**PROBLÈMES À RÉSOUDRE**
1/ Comment résumer en deux phrases la critique de « Glyphe » qui figure ci-dessous ?
2/ Pouvez-vous poursuivre la critique de « Glyphe » ci-dessous à partir de sa dernière phrase ?

**TEXTE EXTRAIT**
·····

28.7.13

Glyphe – Percival Everett



Si vous êtes fidèle à Cetalir, vous saurez que nous vouons une certaine admiration pour ce grand écrivain américain, par ailleurs professeur de philosophie et de linguistique à l’Université de Californie du Sud.
« Glyphe » est son dernier roman, paru en 2009 en France, et se situe à part dans une œuvre jusque là plus portée vers le roman de structure classique. Ce dernier ouvrage décide de prendre à contrepied bien des travaux sérieux et, il faut le dire, assez franchement rébarbatifs, de la linguistique et à se moquer avec l’intelligence de celui qui maîtrise la chose, de ses théories et de ses auteurs. C’est brillant mais cela enferme aussi un peu le roman dans une structure relativement formaliste dont il devient impossible de s’échapper. Comme, en outre, les propos y sont volontairement élaborés, toujours en vue de mieux se gausser des limites du genre, cela donne un récit subtilement complexe et qui nécessite une attention soutenue, voire, une formation de base à la philosophie, à la psychanalyse et la linguistique faute de passer totalement à côté.

·····

**INFORMATIONS AFFICHÉES**
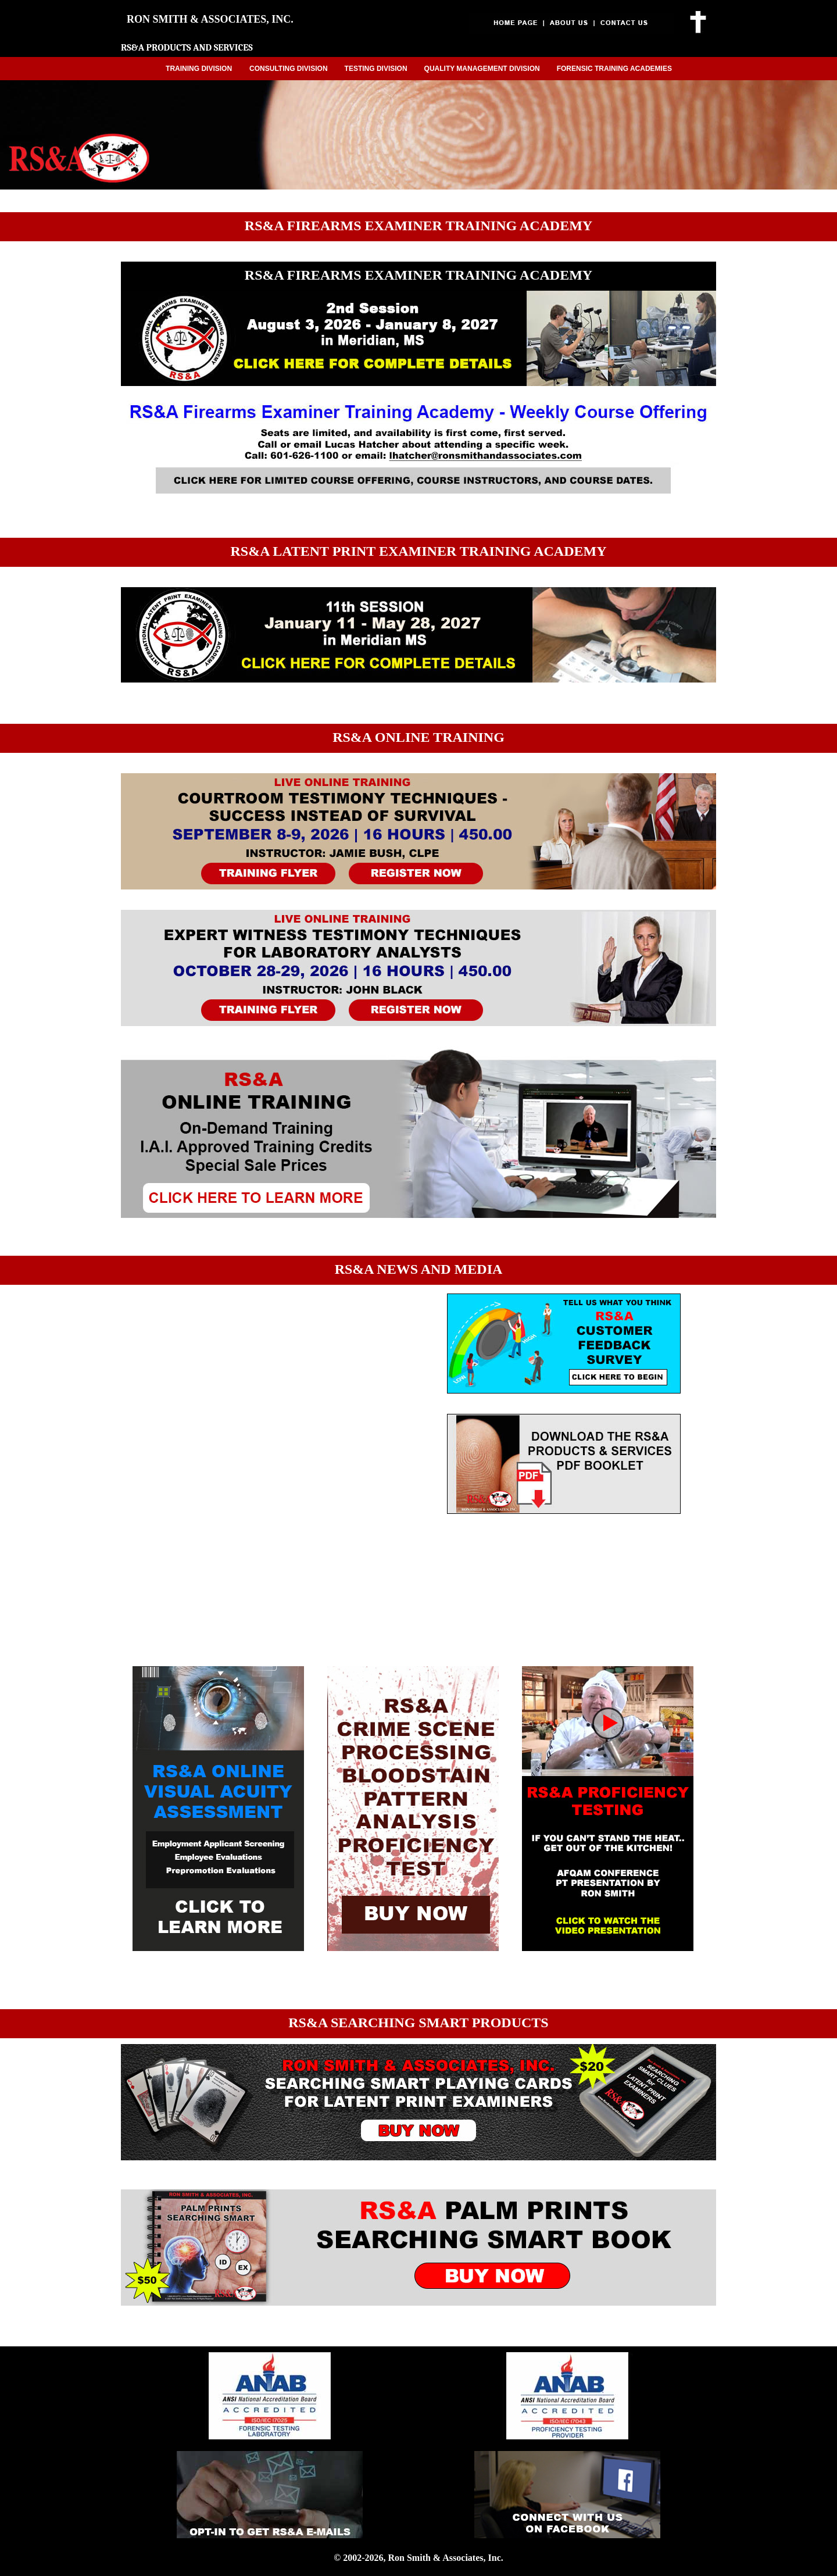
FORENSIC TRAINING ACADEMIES (614, 69)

·····

**RÉPONSES AUX TÂCHES**
1/ Dernier roman de l'écrivain américain Percival Everett, paru en France en 2009, « Glyphe » se démarque du reste de son œuvre en se moquant avec intelligence de la linguistique, de ses théories et de ses auteurs. Brillant, il s'enferme toutefois dans une structure formaliste et exige une attention soutenue, voire une formation de base en philosophie, en psychanalyse et en linguistique.

2/
Pour venir à bout de son entreprise, P. Everett décide de faire naître un petit bébé qui présente la caractéristique de refuser de parler mais qui fait très vite comprendre à ses parents qu’il comprend tout ce qui se passe autour de lui en rédigeant des petits palimpsestes brillants. Effrayés par cet enfant clairement pas comme les autres, le père linguiste post-structuraliste qui végète dans une quelconque université et qui voit ses articles tous refusés, et la mère, artiste peintre dépressive, décident de faire tester le bébé. Résultat, un effroyable QI de 470 et un bébé qui lit tout ce qui lui tombe sous la main, de préférence en philosophie, linguistique, mathématique ou physique, retient tout et donne du fil à retordre aux adultes totalement dépassés.
Alors l’enfant va devenir l’enjeu d’une lutte de pouvoir et se faire enlever successivement par une psychologue obnubilée par l’idée de passer à la postérité, une chercheuse persuadée que les singes parlent le langage des sourds américains, une agence de la CIA qui veut exploiter les talents de l’enfant à des fins d’espionnage, un couple en mal d’enfant, un prêtre pédophile et poursuivi par la vision du démon.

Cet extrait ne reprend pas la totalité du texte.